Oregon has a long history of attempting to address the problem of teen pregnancy. From the 1980s through around 2005, a series of abstinence-only sex ed programs were funded using federal grants. The mission statement of the "Rational Inquirer" from 1996 reflects this:

  • Provide a continuum of services

that ranges from school- and community-based pregnancy prevention programs for teens who are not sexually active, to pregnancy prevention and and parenting education/support for teens already pregnant or parenting.

  • Give a clear and consistent message

from parents, schools, the media, and the community about the importance of responsible behaviors once sexual activity begins.

  • Provide all adolescents with comprehensive sexuality education

that teaches them communication skills to postpone sex until they are ready, and that provides them with information about reproductive health and contraception when needed.

  • Make contraceptives more accessible to teenagers.
  • Integrate reproductive health care into general health care services.
  • Prevent child physical and sexual abuse and neglect.

Quite an evolution from that to "I identify as a male-to-female (or male-to-feminine androgynous) transgender or genderqueer person in a male body." (p. 15, 2016 edition)

The Oregon Health Authority has tracked the results of the Youth Sexual Health Plan for the time period 2008-2014. Of course, in between all their social justice goals (e.g. "Collaborate with stakeholders to eliminate systemic social inequities related to employment, housing opportunities, education and poverty that intersect with youth sexual health" and "Increase the support for funding opportunities to conduct culturally-sensitive research and evaluation focused on identifying and addressing the needs and assets of diverse populations") they tout their program as an enormous success. In that time period, teen pregnancy rates have fallen by 33 percent, which they cite as proof.

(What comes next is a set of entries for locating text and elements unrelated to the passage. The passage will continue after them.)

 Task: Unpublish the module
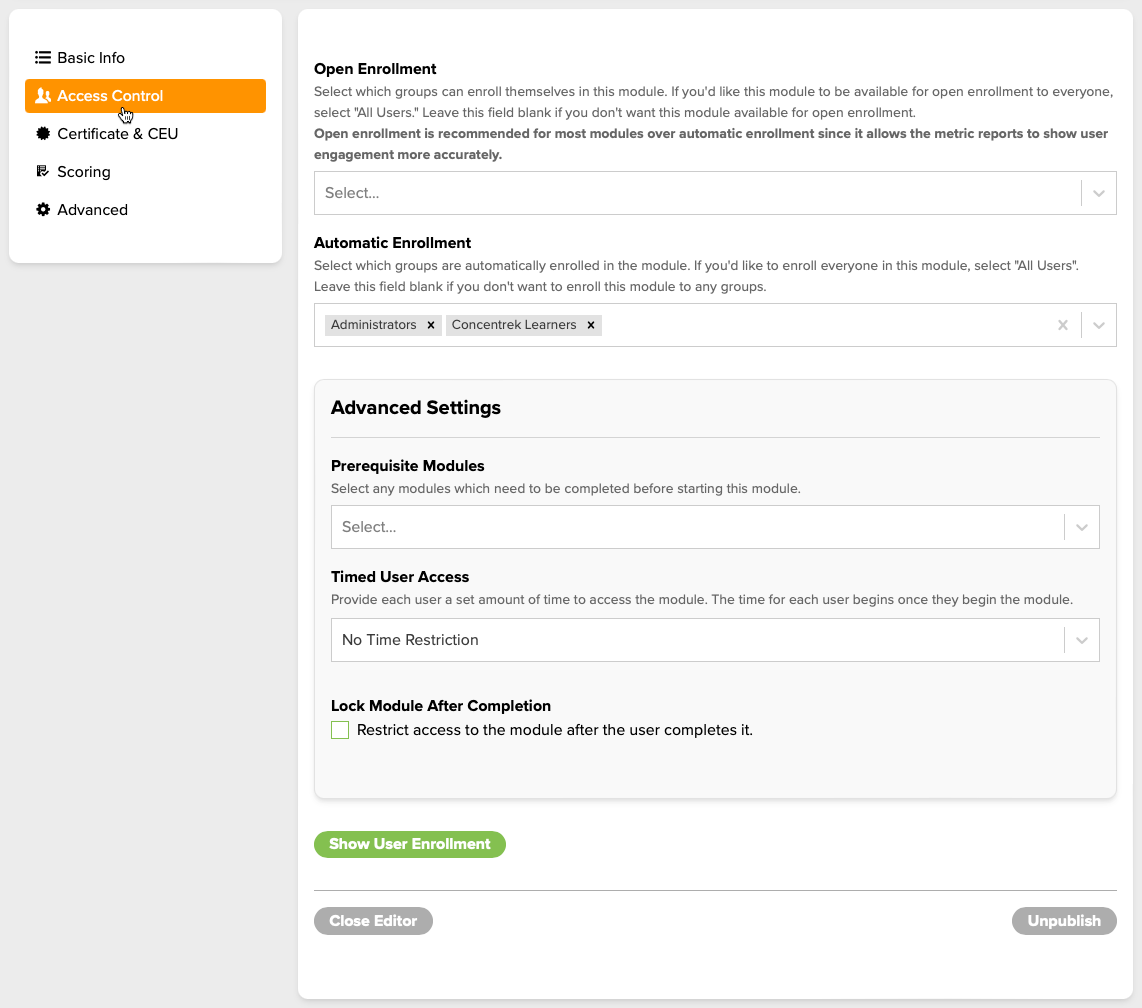[x=1064, y=920]
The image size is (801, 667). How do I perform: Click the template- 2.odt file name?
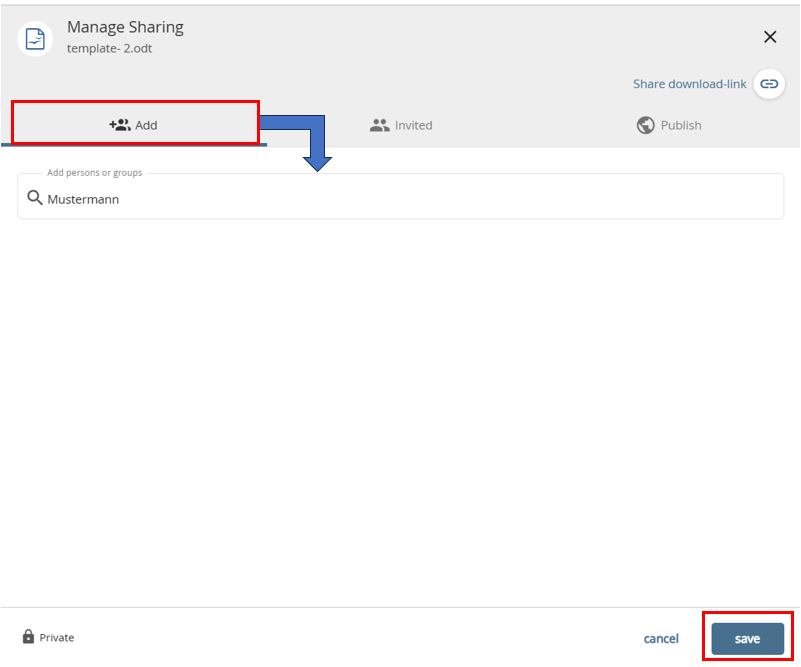109,48
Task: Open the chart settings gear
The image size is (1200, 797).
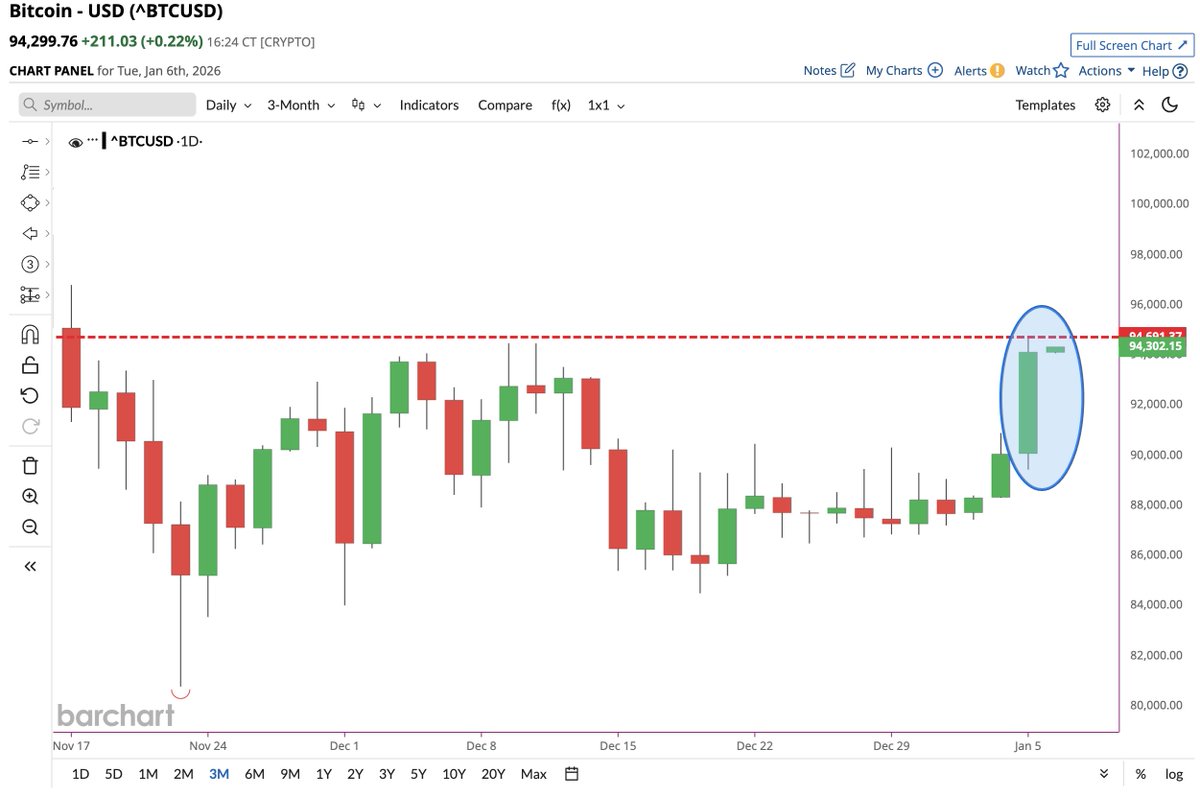Action: 1102,104
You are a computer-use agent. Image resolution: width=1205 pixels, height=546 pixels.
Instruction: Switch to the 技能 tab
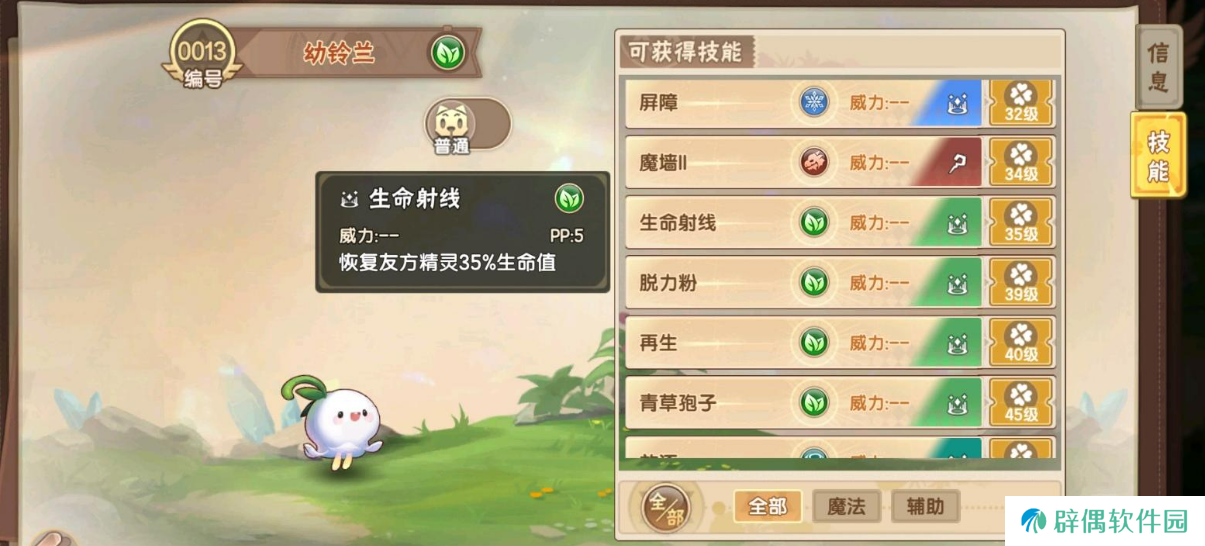click(1158, 155)
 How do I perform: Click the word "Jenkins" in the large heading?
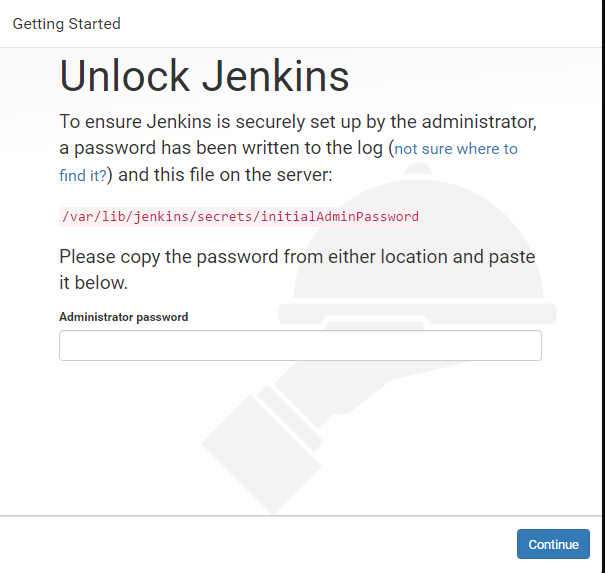click(x=279, y=76)
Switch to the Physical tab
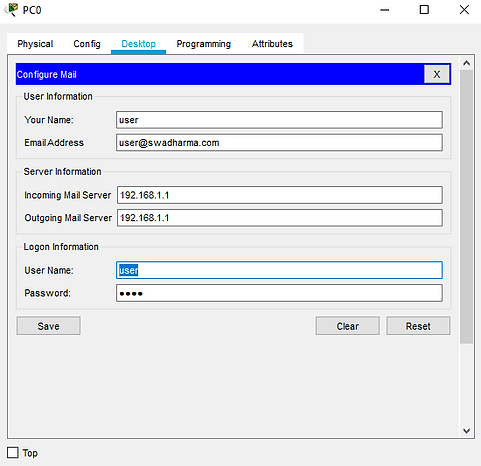This screenshot has width=481, height=466. pyautogui.click(x=35, y=44)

However, as all good and most mediocre statisticians know, correlation is not causation. They speculate that increased use of implanted hormonal birth control devices is one cause, but they cannot back it up with proof. As I wrote here, many studies are starting to demonstrate that teen pregnancy rates fall as a result of decreased spending on public sex education and contraceptives. The Oregon Health Authority even tucks away a little fact at the end of their assessment report that undermines their own bragging:

In 2010 alone, Oregon taxpayers saved $110 million dollars from the steep decline in both teen

pregnancy and birth rates, which have been trending downward since 1990. Any decline in

teen pregnancy and birth rates reduces the taxpayer cost to fund public assistance programs that

provide medical care and other child welfare services. Declines in teen pregnancy can also offset

lost tax revenue and decreased spending power caused when childrearing prevents teen parents

from joining the workforce. [Emphasis added]

In other words, they have no way of proving whether current reductions in teen pregnancy rates are due to their program or are part of an overall, long-term societal trend.

By all means, though, let's keep the SJW drum circle going because it feels like these things should matter.